1) Intimacy with Mrs. Real oneness. Actual love and tenderness between us.
Boundary 1 - our sex life will be based on love, respect and a passion for each other, not, for now at least, on release or "managing addiction". Certainly not on fulfilling some fantasy (which really isn't my bag). If it is or becomes unhealthy, i will let her know and desist.
Boundary 2 - our communition will be healthy, as positive as it can be, and I will limit my "emotional" communications as much as possible. When I cannot be positI've or when I'm in a crappy mood, I will assure her that I love her but cannot contribute constructively and will either excuse myself or remail silent. When she is unable to communicate positively or healthily, I will do the same.
Boundary 3 - using my newfound understanding and our newfound determination to really take in the other, I will remember and act with the knowledge that what she is saying or feeling is ALWAYS coming from a place and and perspective that I do not and can not fully understand. When/if it seems trivial to me or nonsensical or overblown, I will remember that it is simply that I do not understand, nor can I perfectly and I will give equal weight to her point of view and experience. When/if I can't do that, I'll excuse myself from the conversation.
Boundary 4 - I will apologize quickly and sincerely when I do not act lovingly towards her. Not so she can think that I'll never do it again, but so she'll know that I don't consider that behavior acceptable.

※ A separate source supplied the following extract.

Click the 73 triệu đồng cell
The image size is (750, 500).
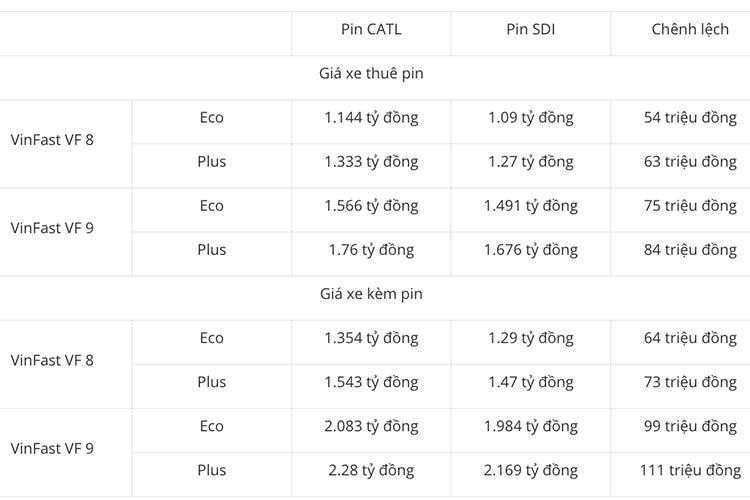pos(690,382)
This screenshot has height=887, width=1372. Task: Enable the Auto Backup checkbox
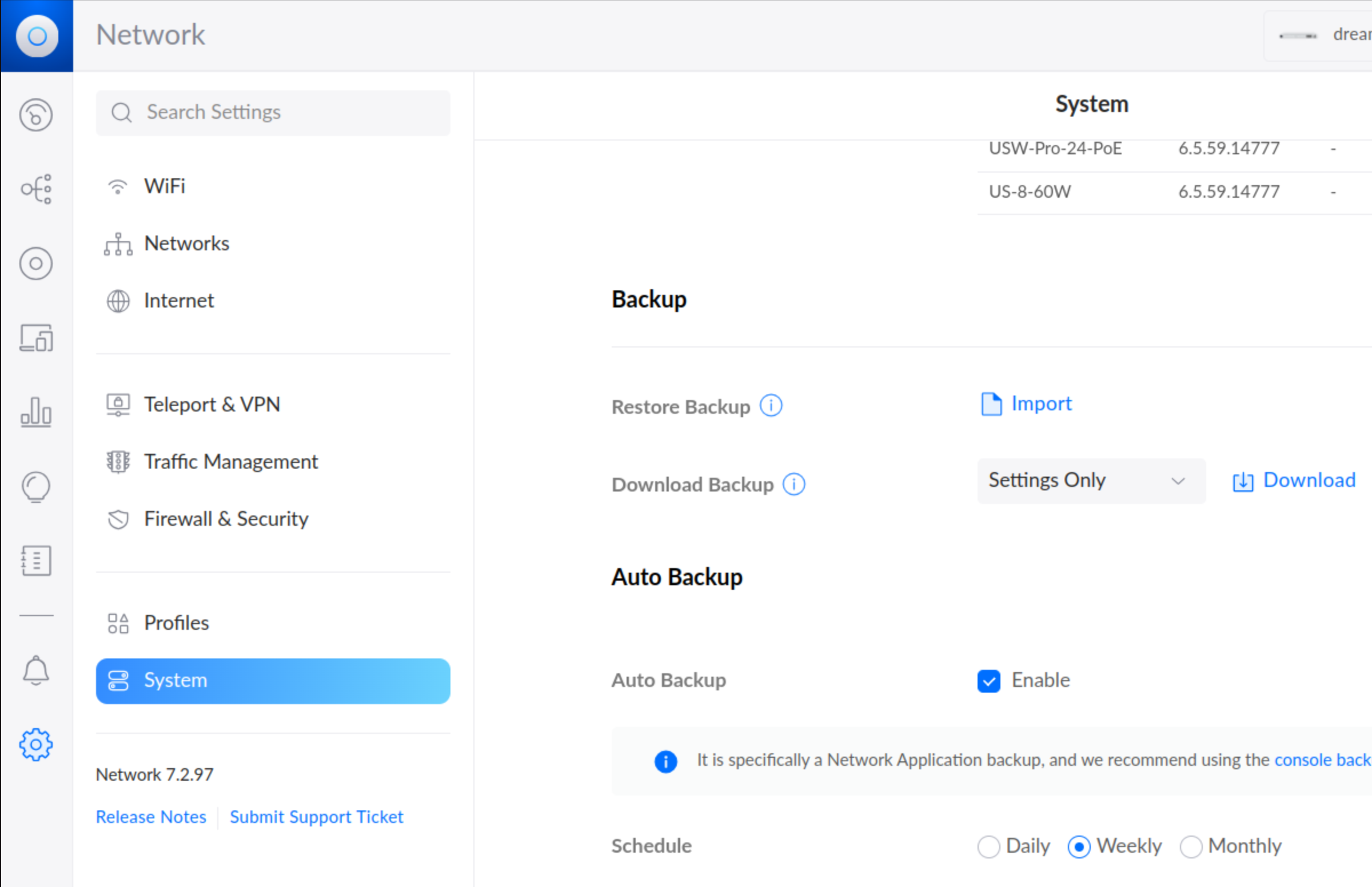(x=988, y=680)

2) loving my children unconditionally in a way that they cannot musunderstand.
Boundary 1 - this will take more proactivity than I have displayed lately (last couple of years have been way too busy). So I will take more time to be with them. I will plan to come home at 5. This is not always possible, but I will do it enough so they (and i) will really start to believe that I have normal work hours. I will do all I can to leave the pressures of work at work and be available when I come home. This means engaging in outside work activities. Something that i actually have to focus on -pre planned activities or chores or projects that can include them. If I find I can't leave work stress at work, I will do something where I can at least be near them. Watch something on the tube with them, listen to them or watch them do an activity. I will LIMIT phone or news time when home. If im near them, i will seek ro engage with them, knowing that the time im spending is an investment in them and us. The key here is to be there and to be a clean slate for the experience. As much as possible, few expectations or proscriptions for how the activity or evening/weekend must go.
Boundary 2 - I must recognize that I have 4 kids that all have special needs and act accordingly.
A) One cannot relate to people at all and this is getting worse, not better. He has no one but his mom and dad. And can relate to nothing but anonymous computer interactions. I must find some activites, even one, that he can do with me that he can engage in. Maybe it is a something that is something exciting or challenging that he has no choice. I don't know, but that kid has to have some physical, external experiences. Has to develop some passion for something outside of computers and media. I'm not sure what to put here for a boundary. I just have to do something, but I don't know what.
B) terribly unfortunately, I have another kid who has worse problems than I did with p/m at his age. Just SUCKS. this kid needs outdoor time. He needs adventure. He needs (and is at least marginally capable of) human interaction. I can and will engage in activites with him. Outside projects. I can and will have him bring a friend and either facilitate activites or engage with them.
C) this was my most nomal kid who is more and more withdrawn into books. He sneaks books all night. He reads incessantly. He sneaks away whenever possible to play or read alone. I don't know what to do with him either, except that when he talks, I will listen. He tends tomato not that oak a breath for a long time when he does, so this will also take some patience and determination, but I will look at him and listen when he speaks, for however long that goes on. Will also take time alone with him. It doesnt need to be much to work, just not take everyone else or anyone else when I run errands once in a while. He usually blossoms with alone time. There just needs to be more of it.
D) this is my easieat one. Just include him in pretty much anything and he loves it. He loves his dad still, so with a bit of time and attention, I should be able to keep that going. I also must remembe how sensation he is. He gets offended and hurt more easily than the others. And that's saying aomething.
Boundary 3 -we will plan family time and it will be sacred! Family vacations, family projects, family days or evenings or minutes must be scheduled and must be protected. If they must be moved, then move them, never cancel them. We must fill the calender on the nexterminators family meeting.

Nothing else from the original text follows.